Не успели они еще отойти от барьера, как дверь распахнулась. Высокий, толстый и несмотря на это подвижный человек ворвался в помещение. Это был Джонни! Индейцы посторонились.
Рэд Фокс оскалил зубы.
— Ах, это ты, свиное рыло! И кого же ты ищешь? — возвысил голос Рэд Фокс.
— Кого же, как не тебя! — крикнул в ответ Джонни.
— Я тебе ничего не должен!
— Нет, задолжал, мошенник, задолжал! И именно сегодня, между прочим. Дело в том…

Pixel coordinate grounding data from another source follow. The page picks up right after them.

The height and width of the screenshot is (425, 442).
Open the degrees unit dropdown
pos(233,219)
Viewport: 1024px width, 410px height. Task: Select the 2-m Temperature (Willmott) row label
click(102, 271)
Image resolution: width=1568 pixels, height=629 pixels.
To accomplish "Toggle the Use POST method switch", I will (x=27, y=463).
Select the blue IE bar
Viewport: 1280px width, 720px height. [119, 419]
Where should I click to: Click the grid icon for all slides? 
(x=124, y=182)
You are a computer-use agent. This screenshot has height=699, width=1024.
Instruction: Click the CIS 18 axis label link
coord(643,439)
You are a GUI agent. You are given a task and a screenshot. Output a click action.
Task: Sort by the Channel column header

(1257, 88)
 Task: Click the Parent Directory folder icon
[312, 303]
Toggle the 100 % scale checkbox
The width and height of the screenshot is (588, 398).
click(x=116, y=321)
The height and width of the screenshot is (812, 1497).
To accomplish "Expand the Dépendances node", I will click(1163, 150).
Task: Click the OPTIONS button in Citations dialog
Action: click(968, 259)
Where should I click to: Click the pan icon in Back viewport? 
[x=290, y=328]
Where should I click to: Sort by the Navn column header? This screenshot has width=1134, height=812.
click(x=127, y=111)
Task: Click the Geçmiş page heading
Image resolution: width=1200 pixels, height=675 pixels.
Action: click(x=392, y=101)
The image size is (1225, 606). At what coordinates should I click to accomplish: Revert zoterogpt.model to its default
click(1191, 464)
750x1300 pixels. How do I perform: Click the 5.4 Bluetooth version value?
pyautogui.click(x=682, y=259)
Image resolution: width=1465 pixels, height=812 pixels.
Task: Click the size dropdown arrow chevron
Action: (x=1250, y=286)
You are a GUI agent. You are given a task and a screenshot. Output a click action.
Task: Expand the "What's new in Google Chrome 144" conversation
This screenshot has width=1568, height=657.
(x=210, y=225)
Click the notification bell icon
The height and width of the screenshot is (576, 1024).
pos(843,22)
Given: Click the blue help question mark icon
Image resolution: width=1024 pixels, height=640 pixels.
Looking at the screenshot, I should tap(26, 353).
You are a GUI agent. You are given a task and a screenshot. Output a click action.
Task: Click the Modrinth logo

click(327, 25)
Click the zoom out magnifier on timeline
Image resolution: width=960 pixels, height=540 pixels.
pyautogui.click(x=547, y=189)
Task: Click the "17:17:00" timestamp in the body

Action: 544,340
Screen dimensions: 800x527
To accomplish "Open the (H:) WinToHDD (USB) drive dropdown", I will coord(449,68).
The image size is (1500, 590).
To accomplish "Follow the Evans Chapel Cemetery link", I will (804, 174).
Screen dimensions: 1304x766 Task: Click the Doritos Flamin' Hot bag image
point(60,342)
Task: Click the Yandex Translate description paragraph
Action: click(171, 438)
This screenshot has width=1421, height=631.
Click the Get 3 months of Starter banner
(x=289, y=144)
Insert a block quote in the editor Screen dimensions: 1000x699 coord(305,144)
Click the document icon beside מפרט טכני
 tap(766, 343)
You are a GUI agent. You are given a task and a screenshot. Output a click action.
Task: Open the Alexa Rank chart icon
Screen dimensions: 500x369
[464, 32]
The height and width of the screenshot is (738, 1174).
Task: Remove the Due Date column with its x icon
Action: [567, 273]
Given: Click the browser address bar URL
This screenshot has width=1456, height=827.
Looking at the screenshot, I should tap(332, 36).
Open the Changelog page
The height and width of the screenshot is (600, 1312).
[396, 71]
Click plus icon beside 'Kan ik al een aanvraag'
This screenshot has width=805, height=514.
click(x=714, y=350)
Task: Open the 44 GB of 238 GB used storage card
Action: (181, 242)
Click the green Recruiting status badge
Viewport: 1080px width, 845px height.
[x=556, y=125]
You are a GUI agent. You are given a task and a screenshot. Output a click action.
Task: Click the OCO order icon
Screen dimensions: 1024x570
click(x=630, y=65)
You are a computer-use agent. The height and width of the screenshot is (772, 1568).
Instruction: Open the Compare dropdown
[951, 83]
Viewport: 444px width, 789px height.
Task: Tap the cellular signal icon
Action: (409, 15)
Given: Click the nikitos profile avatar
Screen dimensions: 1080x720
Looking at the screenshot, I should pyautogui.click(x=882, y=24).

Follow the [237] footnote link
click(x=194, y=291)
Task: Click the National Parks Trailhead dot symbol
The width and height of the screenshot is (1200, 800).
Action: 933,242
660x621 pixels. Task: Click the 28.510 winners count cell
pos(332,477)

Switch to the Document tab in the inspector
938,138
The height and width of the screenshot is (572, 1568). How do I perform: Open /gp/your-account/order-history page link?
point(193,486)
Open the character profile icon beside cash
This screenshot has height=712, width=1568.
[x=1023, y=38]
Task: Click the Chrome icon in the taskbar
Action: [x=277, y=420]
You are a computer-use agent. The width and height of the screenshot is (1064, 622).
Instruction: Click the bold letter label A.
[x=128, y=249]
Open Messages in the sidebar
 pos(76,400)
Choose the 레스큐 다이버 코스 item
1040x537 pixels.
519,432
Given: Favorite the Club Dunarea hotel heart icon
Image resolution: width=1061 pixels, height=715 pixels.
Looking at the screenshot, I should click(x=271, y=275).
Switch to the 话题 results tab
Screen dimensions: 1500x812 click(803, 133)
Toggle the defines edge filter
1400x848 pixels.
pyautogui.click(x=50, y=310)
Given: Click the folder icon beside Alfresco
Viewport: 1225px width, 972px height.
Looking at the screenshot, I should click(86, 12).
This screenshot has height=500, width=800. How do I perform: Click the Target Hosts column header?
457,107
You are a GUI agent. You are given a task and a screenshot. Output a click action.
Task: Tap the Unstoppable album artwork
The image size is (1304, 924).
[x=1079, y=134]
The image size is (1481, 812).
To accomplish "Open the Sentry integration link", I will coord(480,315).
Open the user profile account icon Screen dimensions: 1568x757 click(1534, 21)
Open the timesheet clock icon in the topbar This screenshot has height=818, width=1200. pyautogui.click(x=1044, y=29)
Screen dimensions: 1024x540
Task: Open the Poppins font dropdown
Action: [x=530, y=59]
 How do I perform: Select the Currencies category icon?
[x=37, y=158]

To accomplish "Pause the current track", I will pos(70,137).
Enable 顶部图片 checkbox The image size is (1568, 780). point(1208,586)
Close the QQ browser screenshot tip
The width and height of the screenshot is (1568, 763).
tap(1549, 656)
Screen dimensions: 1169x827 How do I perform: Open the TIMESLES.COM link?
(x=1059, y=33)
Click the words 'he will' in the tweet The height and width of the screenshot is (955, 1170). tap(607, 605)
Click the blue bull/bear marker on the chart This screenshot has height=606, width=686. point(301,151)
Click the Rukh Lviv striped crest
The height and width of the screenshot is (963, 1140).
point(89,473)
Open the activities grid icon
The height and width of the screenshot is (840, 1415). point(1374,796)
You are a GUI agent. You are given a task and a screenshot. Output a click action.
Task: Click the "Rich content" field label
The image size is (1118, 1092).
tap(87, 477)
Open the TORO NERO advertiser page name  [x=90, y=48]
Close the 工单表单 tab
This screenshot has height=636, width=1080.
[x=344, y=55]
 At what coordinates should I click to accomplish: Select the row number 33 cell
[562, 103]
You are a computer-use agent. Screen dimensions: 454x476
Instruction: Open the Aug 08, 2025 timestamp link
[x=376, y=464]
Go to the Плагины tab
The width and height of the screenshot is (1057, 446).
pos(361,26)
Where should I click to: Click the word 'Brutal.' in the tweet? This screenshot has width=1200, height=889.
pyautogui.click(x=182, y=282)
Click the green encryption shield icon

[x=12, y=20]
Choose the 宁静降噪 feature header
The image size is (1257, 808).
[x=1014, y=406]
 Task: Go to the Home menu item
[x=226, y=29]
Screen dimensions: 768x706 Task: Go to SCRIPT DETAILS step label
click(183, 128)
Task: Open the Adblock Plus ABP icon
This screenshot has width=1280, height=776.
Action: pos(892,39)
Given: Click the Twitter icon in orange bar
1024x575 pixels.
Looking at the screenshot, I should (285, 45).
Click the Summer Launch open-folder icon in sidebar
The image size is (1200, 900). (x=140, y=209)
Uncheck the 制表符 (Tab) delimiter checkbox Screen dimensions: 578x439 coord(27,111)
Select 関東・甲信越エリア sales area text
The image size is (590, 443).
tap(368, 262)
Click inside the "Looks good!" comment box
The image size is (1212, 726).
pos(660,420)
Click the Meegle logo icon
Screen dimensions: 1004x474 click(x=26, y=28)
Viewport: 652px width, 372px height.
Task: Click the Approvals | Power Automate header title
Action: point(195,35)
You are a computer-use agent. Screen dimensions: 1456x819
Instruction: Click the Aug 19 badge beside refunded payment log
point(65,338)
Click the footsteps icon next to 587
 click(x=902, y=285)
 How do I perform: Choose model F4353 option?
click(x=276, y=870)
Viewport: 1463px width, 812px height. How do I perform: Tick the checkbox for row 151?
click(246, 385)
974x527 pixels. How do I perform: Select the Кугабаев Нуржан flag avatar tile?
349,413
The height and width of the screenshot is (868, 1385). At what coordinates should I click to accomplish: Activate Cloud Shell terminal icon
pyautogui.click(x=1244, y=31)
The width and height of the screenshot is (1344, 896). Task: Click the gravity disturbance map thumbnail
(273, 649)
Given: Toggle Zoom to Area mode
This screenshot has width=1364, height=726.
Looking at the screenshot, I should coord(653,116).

— Ну давай, говори-говори!
— Род Медведицы исчез.
— Что?! Род Медведицы?..
Рэд Фокс скорчился от ярости, но, чтобы преодолеть досаду, тут же изобразил вспышку вспыльчивости. Он схватил стул и, размахнувшись, вдребезги разбил его. Оба молодых служащих так и подпрыгнули от испуга. Рэд Фокс завопил:
— Где же была лагерная полиция?!
Джонни только втянул голову в плечи.
— Но смотри же, если ты их опять напоил!..
Джонни отмахнулся, словно обвинение летело в него будто камень, и хотел было покинуть помещение.
— Джонни! Подожди!
Тот повернулся.
— Джонни! Кто же это устроил?! Они что же, убрались всем скопом? С женщинами и детьми?